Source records
— start —

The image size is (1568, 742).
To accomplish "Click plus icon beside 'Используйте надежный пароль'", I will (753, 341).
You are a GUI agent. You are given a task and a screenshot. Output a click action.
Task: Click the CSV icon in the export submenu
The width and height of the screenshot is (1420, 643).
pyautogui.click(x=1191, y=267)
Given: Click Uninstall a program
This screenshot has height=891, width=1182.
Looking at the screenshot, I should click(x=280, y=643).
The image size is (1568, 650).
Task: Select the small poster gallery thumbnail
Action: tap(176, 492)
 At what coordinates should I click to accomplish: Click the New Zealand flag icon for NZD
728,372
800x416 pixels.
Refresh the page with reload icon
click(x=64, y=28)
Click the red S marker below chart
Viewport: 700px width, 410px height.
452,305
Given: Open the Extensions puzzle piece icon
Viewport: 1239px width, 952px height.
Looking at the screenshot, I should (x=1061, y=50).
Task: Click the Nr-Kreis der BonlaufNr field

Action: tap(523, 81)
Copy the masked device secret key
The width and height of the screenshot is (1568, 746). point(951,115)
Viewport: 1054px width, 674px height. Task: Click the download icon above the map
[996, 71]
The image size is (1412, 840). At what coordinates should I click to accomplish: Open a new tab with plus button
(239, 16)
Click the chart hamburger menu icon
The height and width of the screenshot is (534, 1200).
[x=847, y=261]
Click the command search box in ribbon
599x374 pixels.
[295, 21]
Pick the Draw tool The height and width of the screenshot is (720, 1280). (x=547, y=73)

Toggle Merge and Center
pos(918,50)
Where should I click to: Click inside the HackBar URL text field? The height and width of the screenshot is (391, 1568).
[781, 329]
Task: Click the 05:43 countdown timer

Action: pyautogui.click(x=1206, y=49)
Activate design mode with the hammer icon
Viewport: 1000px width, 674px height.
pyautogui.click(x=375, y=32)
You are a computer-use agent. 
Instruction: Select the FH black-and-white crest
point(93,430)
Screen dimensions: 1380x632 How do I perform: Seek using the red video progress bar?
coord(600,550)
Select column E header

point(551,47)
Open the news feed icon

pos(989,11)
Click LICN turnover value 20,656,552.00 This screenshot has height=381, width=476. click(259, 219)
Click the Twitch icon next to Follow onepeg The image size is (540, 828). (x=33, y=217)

— end —

* Task details
Reproduce the items above word for word.

* Finished task
The image size is (1568, 742).
To accomplish "Click plus icon beside 'Используйте надежный пароль'", I will (753, 341).
You are a GUI agent. You are given a task and a screenshot. Output a click action.
Task: Click the CSV icon in the export submenu
The width and height of the screenshot is (1420, 643).
pyautogui.click(x=1191, y=267)
Given: Click Uninstall a program
This screenshot has height=891, width=1182.
Looking at the screenshot, I should click(x=280, y=643).
The image size is (1568, 650).
Task: Select the small poster gallery thumbnail
Action: tap(176, 492)
 At what coordinates should I click to accomplish: Click the New Zealand flag icon for NZD
728,372
800x416 pixels.
Refresh the page with reload icon
click(x=64, y=28)
Click the red S marker below chart
Viewport: 700px width, 410px height.
452,305
Given: Open the Extensions puzzle piece icon
Viewport: 1239px width, 952px height.
Looking at the screenshot, I should (x=1061, y=50).
Task: Click the Nr-Kreis der BonlaufNr field

Action: tap(523, 81)
Copy the masked device secret key
The width and height of the screenshot is (1568, 746). point(951,115)
Viewport: 1054px width, 674px height. Task: Click the download icon above the map
[996, 71]
The image size is (1412, 840). At what coordinates should I click to accomplish: Open a new tab with plus button
(239, 16)
Click the chart hamburger menu icon
The height and width of the screenshot is (534, 1200).
[x=847, y=261]
Click the command search box in ribbon
599x374 pixels.
[295, 21]
Pick the Draw tool The height and width of the screenshot is (720, 1280). (x=547, y=73)

Toggle Merge and Center
pos(918,50)
Where should I click to: Click inside the HackBar URL text field? The height and width of the screenshot is (391, 1568).
[781, 329]
Task: Click the 05:43 countdown timer

Action: pyautogui.click(x=1206, y=49)
Activate design mode with the hammer icon
Viewport: 1000px width, 674px height.
pyautogui.click(x=375, y=32)
You are a computer-use agent. 
Instruction: Select the FH black-and-white crest
point(93,430)
Screen dimensions: 1380x632 How do I perform: Seek using the red video progress bar?
coord(600,550)
Select column E header

point(551,47)
Open the news feed icon

pos(989,11)
Click LICN turnover value 20,656,552.00 This screenshot has height=381, width=476. click(259, 219)
Click the Twitch icon next to Follow onepeg The image size is (540, 828). (x=33, y=217)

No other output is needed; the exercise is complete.